On Sat, Mar 01, 2003 at 09:12:46AM -0800, T. Alexander Popiel wrote:
> Those who want to see my pretty graphs without waiting
> for the moderator approval of my .png-laden posting
> can go to http://www.wolfskeep.com/~popiel/spambayes/incremental
> to see all the pretty pictures (along with a bunch of the
> raw and semi-cooked data files).

Looks very nice indeed, and the results seem to be good (fn and fp ~10^-2).
For the other examples on your site, for which you use a parameter to
check its effect on the performance (e.g. the ham:spam ratio, of the
training set size), it would be nice to generate a ROC-curve:

In a ROC-curve (Receiver Operating Characteristic curve), you plot the
correct positive rate (y-axis) against the false positive rate (x-axis). The
points on the curve are given by using e.g. different spam:ham
ratio's.

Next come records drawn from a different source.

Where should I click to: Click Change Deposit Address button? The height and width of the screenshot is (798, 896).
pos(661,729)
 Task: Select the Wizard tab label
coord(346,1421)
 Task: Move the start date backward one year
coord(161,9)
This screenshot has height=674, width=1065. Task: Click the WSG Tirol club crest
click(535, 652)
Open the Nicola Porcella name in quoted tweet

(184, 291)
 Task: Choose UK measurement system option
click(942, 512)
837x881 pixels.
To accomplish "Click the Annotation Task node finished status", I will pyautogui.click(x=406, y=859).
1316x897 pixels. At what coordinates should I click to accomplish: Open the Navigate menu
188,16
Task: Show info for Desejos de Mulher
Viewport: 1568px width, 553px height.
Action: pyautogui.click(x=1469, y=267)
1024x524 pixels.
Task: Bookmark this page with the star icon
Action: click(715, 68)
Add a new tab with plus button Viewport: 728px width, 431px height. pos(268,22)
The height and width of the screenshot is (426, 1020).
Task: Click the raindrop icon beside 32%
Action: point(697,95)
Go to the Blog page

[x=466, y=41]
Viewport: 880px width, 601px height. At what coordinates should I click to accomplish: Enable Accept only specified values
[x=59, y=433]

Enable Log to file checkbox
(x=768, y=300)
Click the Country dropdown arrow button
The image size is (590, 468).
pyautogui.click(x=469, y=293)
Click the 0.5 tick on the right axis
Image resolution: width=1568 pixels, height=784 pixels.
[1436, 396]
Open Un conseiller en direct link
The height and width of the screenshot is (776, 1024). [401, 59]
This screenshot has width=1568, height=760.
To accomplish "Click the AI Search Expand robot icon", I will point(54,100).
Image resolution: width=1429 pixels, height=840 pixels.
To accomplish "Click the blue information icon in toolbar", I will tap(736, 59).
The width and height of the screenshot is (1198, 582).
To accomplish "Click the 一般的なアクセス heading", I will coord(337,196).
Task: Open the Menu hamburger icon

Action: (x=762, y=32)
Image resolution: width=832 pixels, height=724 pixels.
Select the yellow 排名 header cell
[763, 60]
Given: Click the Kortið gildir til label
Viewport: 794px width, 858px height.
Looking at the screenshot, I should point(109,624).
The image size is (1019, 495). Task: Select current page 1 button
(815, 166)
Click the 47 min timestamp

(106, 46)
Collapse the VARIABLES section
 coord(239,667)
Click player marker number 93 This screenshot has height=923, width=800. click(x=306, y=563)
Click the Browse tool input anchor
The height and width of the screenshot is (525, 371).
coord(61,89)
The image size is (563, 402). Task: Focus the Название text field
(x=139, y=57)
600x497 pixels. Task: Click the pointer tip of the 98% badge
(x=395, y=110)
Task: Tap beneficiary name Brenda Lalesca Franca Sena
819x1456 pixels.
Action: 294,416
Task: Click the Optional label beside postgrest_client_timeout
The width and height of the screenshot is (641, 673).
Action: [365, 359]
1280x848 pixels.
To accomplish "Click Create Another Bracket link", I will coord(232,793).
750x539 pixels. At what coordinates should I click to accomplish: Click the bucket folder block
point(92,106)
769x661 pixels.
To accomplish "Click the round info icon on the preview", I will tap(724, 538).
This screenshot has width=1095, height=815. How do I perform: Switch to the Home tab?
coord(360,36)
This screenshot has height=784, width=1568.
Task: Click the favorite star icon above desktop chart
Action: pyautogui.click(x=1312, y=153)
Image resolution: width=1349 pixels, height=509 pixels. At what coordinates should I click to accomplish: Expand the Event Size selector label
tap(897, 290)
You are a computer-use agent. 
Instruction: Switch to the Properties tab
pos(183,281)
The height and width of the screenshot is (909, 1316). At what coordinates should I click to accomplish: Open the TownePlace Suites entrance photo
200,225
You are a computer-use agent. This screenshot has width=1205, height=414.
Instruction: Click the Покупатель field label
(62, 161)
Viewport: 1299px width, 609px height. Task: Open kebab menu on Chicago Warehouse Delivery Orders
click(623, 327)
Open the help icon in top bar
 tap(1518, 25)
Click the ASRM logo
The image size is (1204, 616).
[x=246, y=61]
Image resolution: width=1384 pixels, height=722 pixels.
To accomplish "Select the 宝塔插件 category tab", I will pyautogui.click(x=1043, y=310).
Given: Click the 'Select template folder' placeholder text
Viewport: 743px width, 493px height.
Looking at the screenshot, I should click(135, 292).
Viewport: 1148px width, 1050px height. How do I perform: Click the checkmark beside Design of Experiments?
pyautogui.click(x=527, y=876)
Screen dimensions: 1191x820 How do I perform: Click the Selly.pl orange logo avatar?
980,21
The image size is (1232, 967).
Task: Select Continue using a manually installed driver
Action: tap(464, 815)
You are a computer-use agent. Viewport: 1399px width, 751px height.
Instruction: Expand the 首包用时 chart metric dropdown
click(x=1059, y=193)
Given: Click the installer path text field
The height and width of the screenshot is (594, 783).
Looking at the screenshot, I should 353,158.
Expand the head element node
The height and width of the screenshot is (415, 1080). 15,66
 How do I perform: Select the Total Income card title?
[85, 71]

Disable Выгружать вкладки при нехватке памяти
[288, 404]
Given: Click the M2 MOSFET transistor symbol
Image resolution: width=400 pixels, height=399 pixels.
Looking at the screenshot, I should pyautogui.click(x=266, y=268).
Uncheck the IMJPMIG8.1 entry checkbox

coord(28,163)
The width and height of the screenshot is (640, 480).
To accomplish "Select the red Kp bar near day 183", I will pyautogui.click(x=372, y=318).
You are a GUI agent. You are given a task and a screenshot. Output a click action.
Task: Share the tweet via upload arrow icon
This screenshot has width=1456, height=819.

A ROC-curve doesn't necessarily provide more information, but
it is a rather standard way to present results in (more or less)
binary classification. The term ROC originates from RADAR detection
results, AFAIK.

A problem that needs to be addressed in making ROC-curves for
spambayes is how to handle unsures: disregarding them completely in
the ROC curve seems reasonable, but then one probably also needs a
correct.pos.rate vs. unsures rate curve.